Shumaila a prostitute of Karachi's Napier Road red-light district, had never heard about HIV and AIDS until recently. She now has been educated to carry condoms, but finds very few users.

"None of us were aware about the danger of AIDS looming over us for years, but now we all know and can avoid it," said the tall 29-year-old who lives in a Victorian-style building in the heart of the neighbourhood.

Shumaila's awareness, rare among Pakistan sex workers, is thanks to the Gender and Reproductive Health Forum, a local charity that runs a UN-funded programme in Napier Road teaching prostitutes about the perils of HIV/AIDS.

"So far we have provided hundreds of thousands of condoms to sex workers in the last two years, which have saved them from being infected with the lethal virus," said Mirza Aleem Baig, who runs the forum.

Karachi, Pakistan's largest metropolis and one of the biggest Muslim cities in the world, has up to 100,000 female sex workers, according to data gathered by Pakistan Society, a local welfare organisation.

"This is 20 percent of their overall population in Pakistan. Lahore comes next with 75,000 sex workers," Saleem Azam, head of the charity, told AFP.

Prostitution may be illegal, but it has prospered in an increasingly Islamised Pakistan, where an economic downturn and widening poverty have forced women and men, onto the streets to meet the rising cost of living.

Shaheena, 38, is a home-based sex worker. She is a skilled paramedic, but seldom finds a permanent job.

"So I opted to enter this business on the side," she said, veiling her face to hide her identity.

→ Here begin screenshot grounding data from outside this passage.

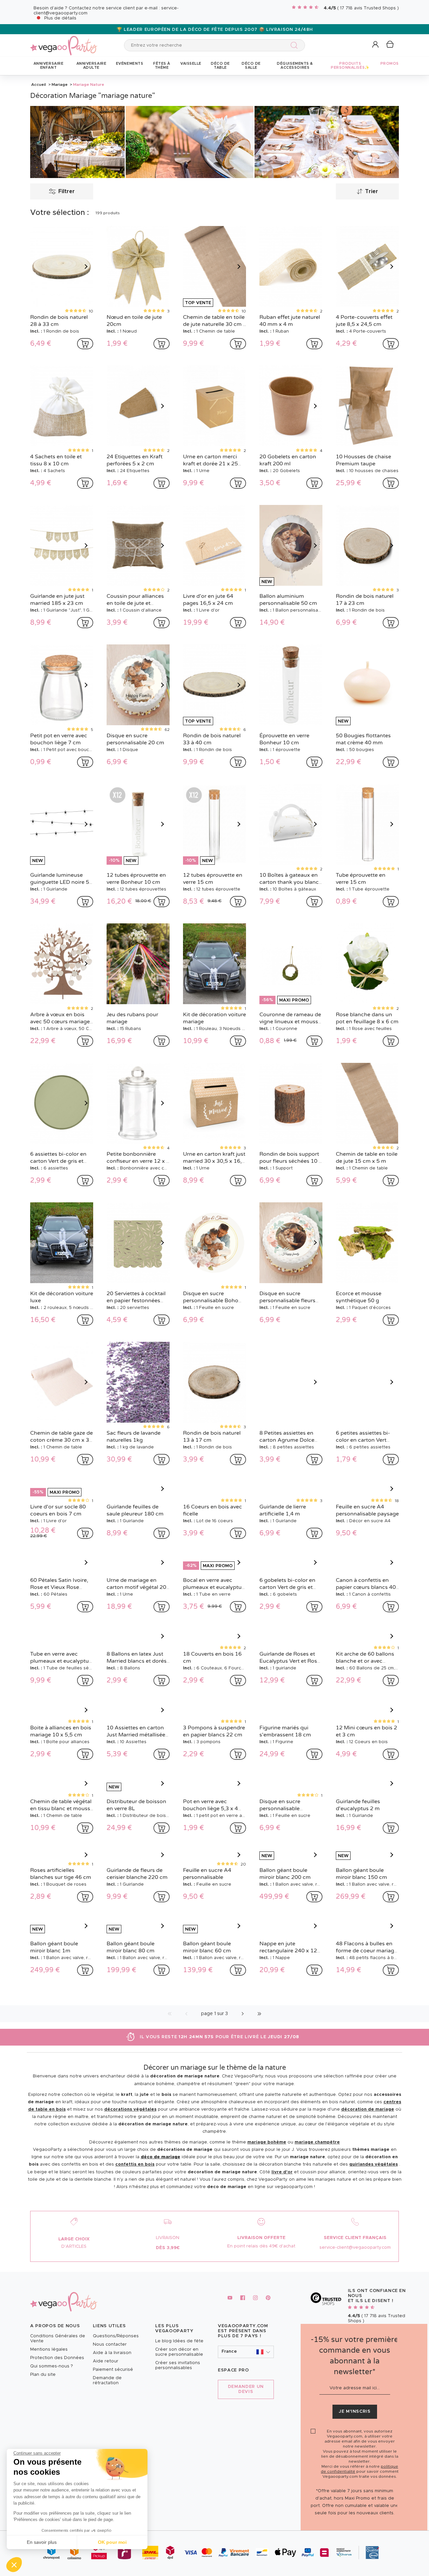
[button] (14, 2565)
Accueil (38, 84)
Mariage (60, 84)
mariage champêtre (317, 2208)
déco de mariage (160, 2223)
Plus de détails (60, 18)
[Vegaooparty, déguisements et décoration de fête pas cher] (63, 42)
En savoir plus (42, 2542)
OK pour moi (112, 2542)
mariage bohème (266, 2208)
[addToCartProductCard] (85, 343)
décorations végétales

"I have sibblings, cousins, nephews and nieces who don't know about my second profession. So I don't want to identify myself to embarass them.

"But it's a question of survival as none of my relatives support me with money. They are all too stretched themselves," she said.

Azam says more than 60 percent of Pakistan's prostitutes work from homes or ply the streets, while the elite serve wealthy clients from kothikhanas (houses or rooms) in plush neighbourhoods.

This year's annual UN report on AIDS said, while the epidemic in Asia appears to be stable overall HIV prevalence is increasing in some parts of the region, such as Bangladesh and Pakistan.

A survey published in the report said 60 percent of female sex workers and 45 percent of their male clients in Karachi and Lahore do not know that condoms can prevent transmission of HIV.

Of those that do, few protect themselves.

"The number of our clients who agree to wear a condom is very small. Female condoms are not available, which can save us more effectively," said Nasreen, another prostitute in Napier Road.

"I can't carry condoms in my purse on the street, as we're vulnerable to the police, and could be arrested if they find them," said Afshan, 29, who walks the city's busy streets looking for clients.

The most recent survey conducted by Pakistan's state-run National AIDS Control Programme (NACP) in 2006, said only 18 percent of sex workers reported always using condoms.

The UN report estimates that around 96,000 people, or 0.1 percent of the population, live with HIV in Pakistan. The government says only 5,000 people are infected.

NACP says the disease is spreading among high-risk groups, especially drug users, who mostly inject and use dirty needles, raising fears the virus could spread quickly from addicts to prostitutes.

In 2006, Pakistan said HIV/AIDS prevalence among female sex workers was around 0.02 percent, but independent bodies put it much higher.

"It is at least 15 percent," said Azam.

"They are totally at the mercy of their clients. Most of their clients refuse to wear condoms," he said.

"In Pakistan, this business is illegal, thus there is no law to seriously tackle the issue and save precious lives. Yet a way-out is desperately needed on humanitarian grounds."

Baig said he had identified an HIV-positive sex worker a few months ago and tried to help her with treatment and a new job but she left because her colleagues considered her a blot on their business.

"Now, no one knows where she is and what she is doing," he said.